Lt. Gov. Gregory Francis said Luis was an influential politician.

"Gov. Luis was well loved by the people of this territory. He will be remembered for assuming the mantle of leadership upon the sudden and tragic loss of Gov. Cyril E. King and for inspiring more of our Hispanic community to become involved in the Virgin Islands' political arena," Francis said in a statement. "I especially admire that throughout his terms as governor and since leaving public office, he remained humble and a true man of the people. He will be missed."

Delegate to Congress Donna Christensen said the St. Croix hospital bears the name of Luis to honor him for his role in building modern hospitals for the territory.

She said he also worked to end double sessions in the public school system and oversaw the construction of the St. Croix container port and several other major capital improvement projects that enhanced the infrastructure of the islands.

"Gov. Luis served our community for a decade, a period of growth and change for our island communities, and always strived to work on behalf of all Virgin Islanders," Christensen said.
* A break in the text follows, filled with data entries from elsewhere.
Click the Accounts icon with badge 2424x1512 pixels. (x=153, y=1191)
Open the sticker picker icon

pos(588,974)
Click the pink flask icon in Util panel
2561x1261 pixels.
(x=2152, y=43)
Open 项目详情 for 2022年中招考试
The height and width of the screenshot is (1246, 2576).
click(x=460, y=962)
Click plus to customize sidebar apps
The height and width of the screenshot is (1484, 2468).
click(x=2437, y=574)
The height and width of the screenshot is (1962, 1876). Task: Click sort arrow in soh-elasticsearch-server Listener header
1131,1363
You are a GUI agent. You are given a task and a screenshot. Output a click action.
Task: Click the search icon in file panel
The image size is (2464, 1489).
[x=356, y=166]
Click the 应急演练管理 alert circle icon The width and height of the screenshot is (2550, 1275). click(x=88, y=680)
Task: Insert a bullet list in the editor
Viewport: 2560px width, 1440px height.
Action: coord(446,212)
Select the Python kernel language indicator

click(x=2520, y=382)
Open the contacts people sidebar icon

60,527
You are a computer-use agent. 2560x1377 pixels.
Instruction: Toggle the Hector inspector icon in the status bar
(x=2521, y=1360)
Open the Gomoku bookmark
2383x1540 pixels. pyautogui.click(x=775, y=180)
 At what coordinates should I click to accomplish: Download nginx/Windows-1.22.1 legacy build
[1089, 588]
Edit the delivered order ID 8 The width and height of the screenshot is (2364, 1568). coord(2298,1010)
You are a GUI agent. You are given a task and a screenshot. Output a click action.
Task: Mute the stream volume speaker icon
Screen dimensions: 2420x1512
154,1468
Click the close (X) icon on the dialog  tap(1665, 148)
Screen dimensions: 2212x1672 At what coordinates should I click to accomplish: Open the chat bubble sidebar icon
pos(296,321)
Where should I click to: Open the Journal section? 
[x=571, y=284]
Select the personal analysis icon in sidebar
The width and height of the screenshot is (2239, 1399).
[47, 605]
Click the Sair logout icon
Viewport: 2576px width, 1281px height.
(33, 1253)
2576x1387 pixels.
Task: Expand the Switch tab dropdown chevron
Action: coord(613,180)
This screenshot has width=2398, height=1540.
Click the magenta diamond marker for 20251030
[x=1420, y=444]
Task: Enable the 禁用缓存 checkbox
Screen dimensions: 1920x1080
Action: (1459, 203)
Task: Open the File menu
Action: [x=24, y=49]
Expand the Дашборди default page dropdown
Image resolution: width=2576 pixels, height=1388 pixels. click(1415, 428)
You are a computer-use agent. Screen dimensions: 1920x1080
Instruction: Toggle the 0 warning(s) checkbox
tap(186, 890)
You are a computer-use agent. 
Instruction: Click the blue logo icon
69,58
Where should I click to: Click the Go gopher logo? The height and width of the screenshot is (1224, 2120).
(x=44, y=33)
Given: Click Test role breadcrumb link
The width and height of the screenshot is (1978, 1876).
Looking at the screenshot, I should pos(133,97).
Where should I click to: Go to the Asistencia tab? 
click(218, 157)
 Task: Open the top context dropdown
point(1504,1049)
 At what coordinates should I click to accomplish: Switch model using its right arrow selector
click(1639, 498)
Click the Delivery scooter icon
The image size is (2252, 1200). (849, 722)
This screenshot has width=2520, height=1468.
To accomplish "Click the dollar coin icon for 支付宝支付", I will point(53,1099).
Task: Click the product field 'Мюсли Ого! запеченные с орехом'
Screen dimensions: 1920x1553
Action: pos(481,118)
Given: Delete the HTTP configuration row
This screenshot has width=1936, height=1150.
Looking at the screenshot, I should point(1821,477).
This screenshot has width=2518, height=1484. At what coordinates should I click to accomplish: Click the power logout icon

Luis Hospital sent a statement to the media as well.

"On behalf of the St. Croix Governing Board, I express our heartfelt sympathy. The U.S. Virgin Islands has lost one of its greatest public servants so dear to many in the territory and the health-care community," hospital board chairman Valdemar Hill Jr. said.

Luis is survived by his wife and former first lady Luz Guadalupe-Luis; his children, Juan Francisco Luis Jr. and Carlotta Amalia Luis; his siblings, Carlos Monell, Lydia Monell, Esteban Monell and their families.

On behalf of the Luis family, in a prepared statement, Luz Guadalupe-Luis expressed her gratitude to hospital staff, family and friends who have stood with them during this very difficult time.

Luis had been hospitalized since Friday and died Saturday afternoon.